Un côté Big Brother qui « fera peut-être un peu peur au consommateur », souligne Dexter Thillien. Pour autant, « on n’en est pas aujourd’hui à avoir une intelligence artificielle qui sait tout faire, comme l’homme », temporise Mouloud Dey, directeur innovation chez SAS.
A court terme, les téléphones progresseront surtout dans « la reconnaissance vocale, la traduction, la reconnaissance des images », et permettront de s’orienter dans des lieux sans connexion, comme des parkings, détaille Ariane Bucaille, associée chez Deloitte.

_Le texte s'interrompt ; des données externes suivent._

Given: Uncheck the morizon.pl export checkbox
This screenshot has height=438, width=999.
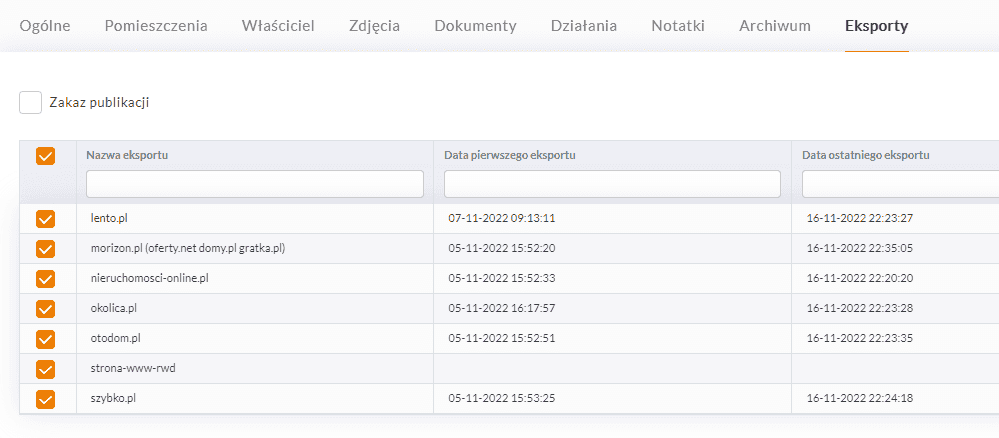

Cela suffira-t-il à relancer un marché du smartphone en stagnation? « D’où viendra le profit, c’est une grande question. Pour le moment, (les fabricants) sont centrés sur la recherche d’applications amusantes », afin de se distinguer des concurrents, selon Annette Zimmermann.
Mais les smartphones dotés d’intelligence artificielle « seront plus chers et deviendront encore plus indispensables dans la vie des gens », estime Ariane Bucaille.
Pour les géants de l’électronique, ils permettent surtout d’habituer le consommateur à l’intelligence artificielle, avant d’atteindre à moyen-long terme « d’autres types de produits » comme les voitures autonomes ou la maison connectée, analyse Dexter Thillien.
Face à ces téléphones très gourmands en données pour nourrir leur « intelligence », quid de la vie privée? Paradoxalement, ils pourraient être « plus protecteurs, car les données ne seront plus sur un serveur extérieur », estime Ariane Bucaille. Une réglementation européenne est à l’étude pour interdire que les algorithmes prennent seuls des décisions.
Reste à savoir si les fabricants iront au bout de la logique d’intelligence artificielle. Un téléphone complètement autonome ne serait pas forcément dans leur intérêt, qui est « de récupérer les données de l’utilisateur. La connaissance intime de chacun reste le nerf de la guerre », rappelle M. Dey.